Bring an example of a Helicopter Parent to mind and see if you can create an I-E-B-R for the hovering behavior.

Issue
Emotion
Behavior Hovering – providing, directing, rescuing, monitoring, …
Response Onlookers roll their eyes but good HP’s don’t care.

What did you come up with for the Emotion(s) and Issue(s) behind the hovering behavior? I imagine there are many possibilities. Whenever a parent is over-controlling, the first question I ask is, “What are you afraid of?” Control is usually in the service of preventing something that is feared. Some fears and needed controls are easy to understand. We hold our young child’s hand near a busy street. Some fears and controls are less clear. Helping a child write her college essay so she gets into “her” college of choice.

As onlookers, we may view the behavior as “hovering” because we may not share the Helicopter Parent’s perceived threat. Maybe we should stop and ask them what they fear? On second thought, that may not be wise.

Issue Child is an extension of parent’s sense of self; child’s behavior is a reflection of competence as parent; dependence is a form of closeness (and proxy for love).
Emotion Fear (of potential risks); parent’s anxiety feels intolerable (if not in control)
Behavior Hovering – providing, directing, rescuing, monitoring, …
Response Ask yourself if and when you “do too much” and why.

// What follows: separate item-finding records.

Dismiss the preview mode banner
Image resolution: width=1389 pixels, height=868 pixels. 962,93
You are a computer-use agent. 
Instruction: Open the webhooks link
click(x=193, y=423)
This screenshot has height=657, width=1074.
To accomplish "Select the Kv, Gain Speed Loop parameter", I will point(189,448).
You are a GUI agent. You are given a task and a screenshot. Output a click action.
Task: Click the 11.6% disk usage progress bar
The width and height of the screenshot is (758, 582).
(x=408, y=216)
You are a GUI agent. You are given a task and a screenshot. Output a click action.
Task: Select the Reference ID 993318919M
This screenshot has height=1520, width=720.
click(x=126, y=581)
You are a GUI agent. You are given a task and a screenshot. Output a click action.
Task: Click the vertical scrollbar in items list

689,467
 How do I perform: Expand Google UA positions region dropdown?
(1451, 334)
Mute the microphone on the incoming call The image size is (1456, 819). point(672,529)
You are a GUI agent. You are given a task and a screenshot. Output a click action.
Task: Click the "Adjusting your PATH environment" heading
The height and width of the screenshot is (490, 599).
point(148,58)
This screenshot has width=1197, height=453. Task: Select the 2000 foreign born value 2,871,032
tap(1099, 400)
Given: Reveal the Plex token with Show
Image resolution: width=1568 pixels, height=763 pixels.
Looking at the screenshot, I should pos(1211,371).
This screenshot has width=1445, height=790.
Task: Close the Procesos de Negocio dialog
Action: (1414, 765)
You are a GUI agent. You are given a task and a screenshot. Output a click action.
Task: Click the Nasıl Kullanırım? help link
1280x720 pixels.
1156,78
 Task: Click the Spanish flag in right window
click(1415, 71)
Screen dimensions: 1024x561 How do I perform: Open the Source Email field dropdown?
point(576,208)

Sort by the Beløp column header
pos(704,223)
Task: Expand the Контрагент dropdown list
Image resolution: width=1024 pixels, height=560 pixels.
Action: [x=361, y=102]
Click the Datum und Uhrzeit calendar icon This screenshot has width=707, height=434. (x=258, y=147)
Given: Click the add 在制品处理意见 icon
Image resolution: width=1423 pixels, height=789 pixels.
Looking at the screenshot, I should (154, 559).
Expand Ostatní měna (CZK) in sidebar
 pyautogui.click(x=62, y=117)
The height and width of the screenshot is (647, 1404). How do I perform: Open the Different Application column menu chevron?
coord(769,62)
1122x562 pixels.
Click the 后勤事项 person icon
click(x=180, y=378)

We want our kids to grow into self-directed and resilient individuals. How do we spot the times when we are interrupting this development by doing too much? That’s the $640,000 (inflation) question. The first indicator may be that our child is objecting. The second may be when our spouse objects to our intensity. When we do too much, we are usually acting without consciously thinking. If we took the time to consider who was more at risk, the child or us, we might find a way to contain our urge to act.

Sometimes, when we pause long enough before acting, the feeling driving the urge becomes available. Then we potentially have access to what issue seems to be driving the feeling. Or we can just wait for good feedback.